A consumer will purchase a new tire because her current one has a nail in it and has gone flat. When problems arise, marketers have a golden opportunity to convince consumers that they have the perfect solution to their dilemma.
How do you address needs and solve problems?
It seems intuitive that defining how a product works and/or listing its specifications should answer any question a consumer has about how this product will help him satisfy a need or solve a problem.
But it’s not.
Needs are relative. Obviously, we all need food- but what sort of food? We can live on bread and water, if pressed. Or, we can be persuaded that we ‘need’ to eat lobster and steak in order to survive.
Likewise, problems are relative. Even if my car is sluggish, it still runs, so why would I want to buy a new one? Even if I have a family of eight, I don’t necessarily have an issue with having one bathroom in the house.
The job of the affiliate marketer is to write copy that focuses on needs and problems by focusing on product benefits, not features. In this way, needs and problems are pointed out and emphasized. This in turn creates a desire in the consumer to address the needs and rectify the problems.
How do benefits differ from features?
Benefits answer subjective questions like “What’s in it for me?” and “How does this product/service help me?” Features, meanwhile, answer technical questions like “How much does this product weigh?” or “How fast does this item charge?”
While features are a vital part of product/service descriptions, they don’t convey why they are useful or advantageous to the customer. Furthermore, many affiliate marketers become so caught up with the technical jargon and lingo of their products that they forget that their customers have no idea why these features are so good.
In the following example, a cell phone camera is first described in terms of its features and then its benefits:
Features: Our phone has a 16 MP rear-facing and a 5 MP front-facing, wide-angle camera.
Benefits: Our phone enables you to include more of your friends in your shots, and to take great shots anywhere.
As you can see, features get into the nitty gritty of this phone’s specs, while benefits gloss over those details and tell you why you want this camera.
Of course, not all benefits will be attractive to all customers. To get people excited about certain benefits, you must also find your target customers. Such target customers will “get” what you’re trying to sell to them, and they are also the ones who will buy your products/services. How do you locate these customers?
It’s all about the analytics
Even if your current customers are few and far between, you should always be analyzing them and figuring out who they are. To this end, there are free tools like Google Analytics and Webmasters Tools. By using such tools regularly, you can figure out who your average customer is and how your benefits copy can be tailored to her.
For example, consider how you would describe your product’s benefits to someone who is in her 20’s versus someone who is in her 60’s. Or perhaps, someone who lives in a warmer climate versus a colder one.
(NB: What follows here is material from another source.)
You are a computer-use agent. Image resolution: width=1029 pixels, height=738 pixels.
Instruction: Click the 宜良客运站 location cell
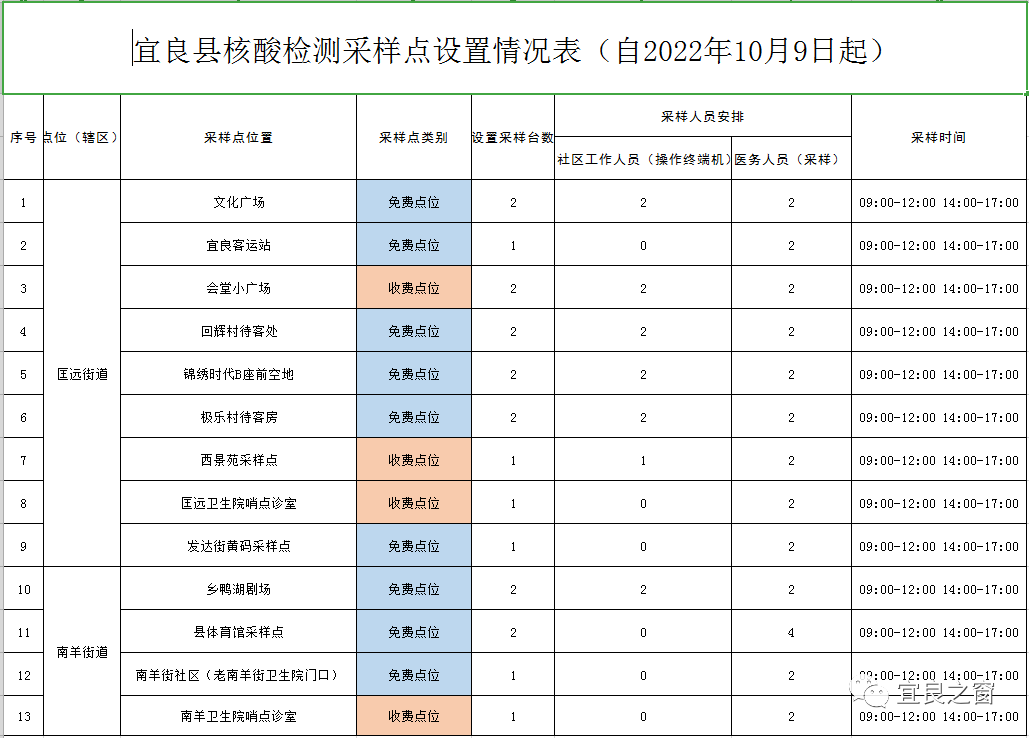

By learning more and more about your target customer, you can better appeal to him and his lifestyle, environment, etc.
A note about the copy
When writing your copy, follow these cardinal rules:
Create a great headline. To grab your customer’s attention, generate an attention-grabbing headline that highlights one or two benefits of your product/service. Keep the language simple and to the point.
Keep the text simple. Don’t create long paragraphs or chunks of text that require a lot of time and effort to read. Instead, divide your copy into bite-size pieces that aren’t more than 2-3 sentences. Use bullet points and spaces so that the content can be scanned quickly.
Pretend you’re talking. This is not the time to be writing a novel. Create copy that flows like an easy conversation between two friends. Don’t use a lot of extraneous or big words. Write like you were actually speaking to someone.
Provide an offer. The best way to get your target customer excited about your product/service is to include a unique offer or proposition within your copy.
The Bottom Line
You can create copy that compels your customers to purchase from you. The key to doing so is to emphasize a need and/or problem that they may have, then generate benefits-focused content that addresses it. As a final touch, you should create copy that is eye-catching, concise and conversational- and which entices a purchase through an irresistible offer.